> _EXERCISE REQUIREMENTS_
Can you copy the part of the forum post below from "RJ45portsallon.png" to "it was happening.", word for word?

> _SOURCE DOCUMENT_
┌──

Support Forum
The Forums are a place to find answers on a range of Fortinet products from peers and product experts.
JamesB
New Contributor II

FortiGate 601F in HA Secondary all RJ45 ports are either green or off

Setup | Brand new pair of 601F's running in HA a-p mode. Running on version 7.0.9 but also saw this issue on 7.0.7. Minimal straightforward configuration - single root VDOM, etc.

 

Issue | Seems to be triggered by HA changes/reboots the secondary. All of the RJ45 ports  on the device are lit up but nothing's plugged in. Or they will all be showing down even though some should be up.

 

Details:
We had the pair running in HA utilizing ports port1 and port2 as the ha heartbeat ports (instead of the native HA port). Everything appeared fine until we upgraded the firmware (7.0.7). The upgrade failed due to the secondary losing communication with the primary. The reason for this is because once the secondary was rebooted with the fresh firmware the ports (port1 and port2) never came back online - so HA wouldn't come up.

 

 

On a physical level, all RJ45 ports link lights were green on the secondary (even though they were not connected).
We entered the following command:
#'get system interface physical'
The cli shows those same ports as down.

RJ45portsallon.png

 

We decided to break the HA, upgrade the primary by itself, then tried to re-establish ha. After a 3rd reboot of the secondary and manually putting both devices on the same firmware the box randomly started functioning as designed. We checked the logs but there was no way to identify what issue was with the ports malfunctioning and we decided to just leave it and if it happened again we would get support involved while it was happening.

└──

> _RECORDS_
┌──

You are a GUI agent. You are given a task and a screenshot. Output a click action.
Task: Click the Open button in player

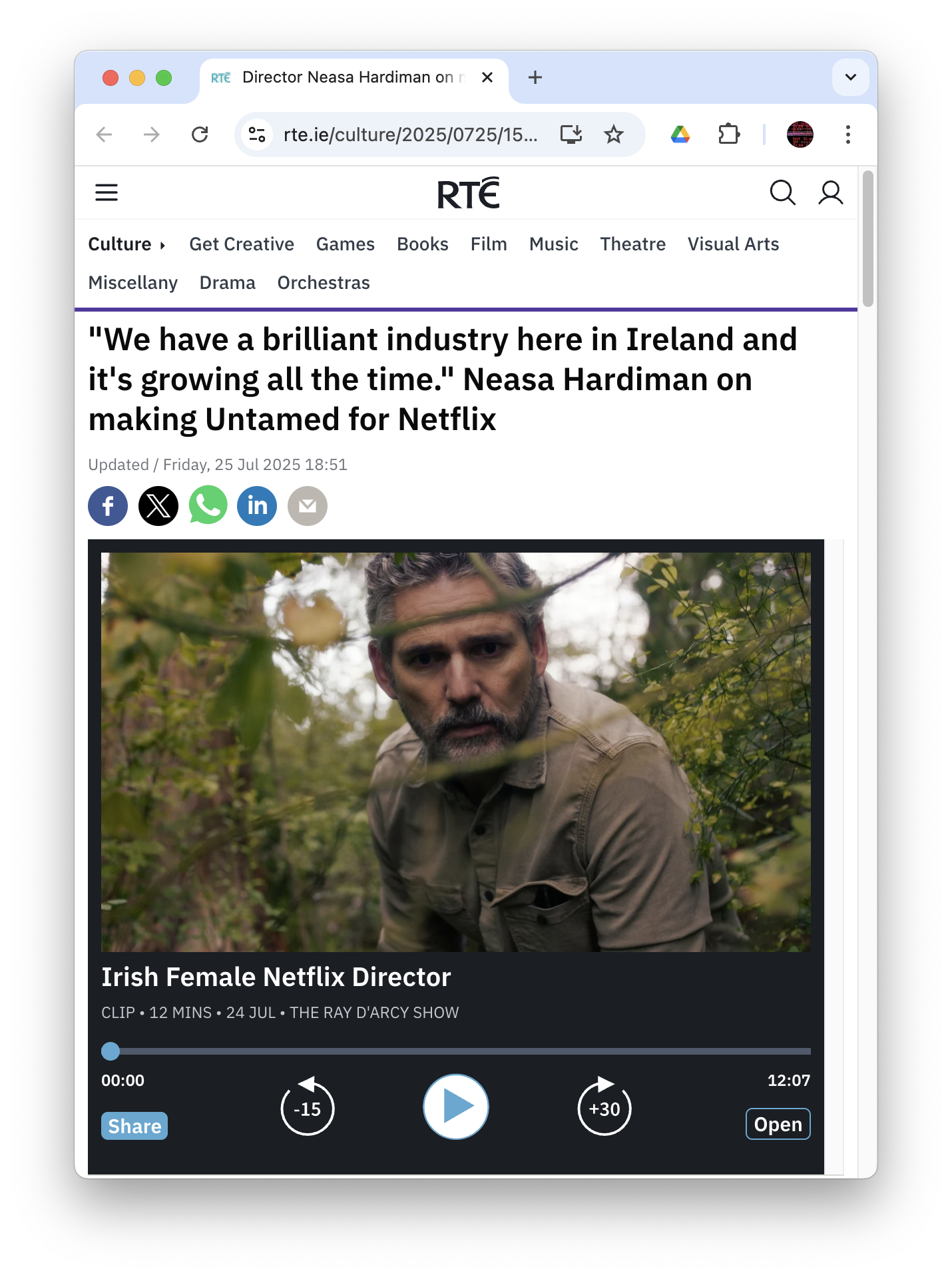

└──
┌──

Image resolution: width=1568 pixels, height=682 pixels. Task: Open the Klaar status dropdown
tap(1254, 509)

└──
┌──

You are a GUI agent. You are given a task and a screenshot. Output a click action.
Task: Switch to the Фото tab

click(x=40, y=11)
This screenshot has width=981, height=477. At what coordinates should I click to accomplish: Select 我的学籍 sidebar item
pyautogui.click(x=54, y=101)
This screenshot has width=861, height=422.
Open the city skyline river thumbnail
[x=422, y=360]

└──

> _TASK OUTPUT_
RJ45portsallon.png

 

We decided to break the HA, upgrade the primary by itself, then tried to re-establish ha. After a 3rd reboot of the secondary and manually putting both devices on the same firmware the box randomly started functioning as designed. We checked the logs but there was no way to identify what issue was with the ports malfunctioning and we decided to just leave it and if it happened again we would get support involved while it was happening.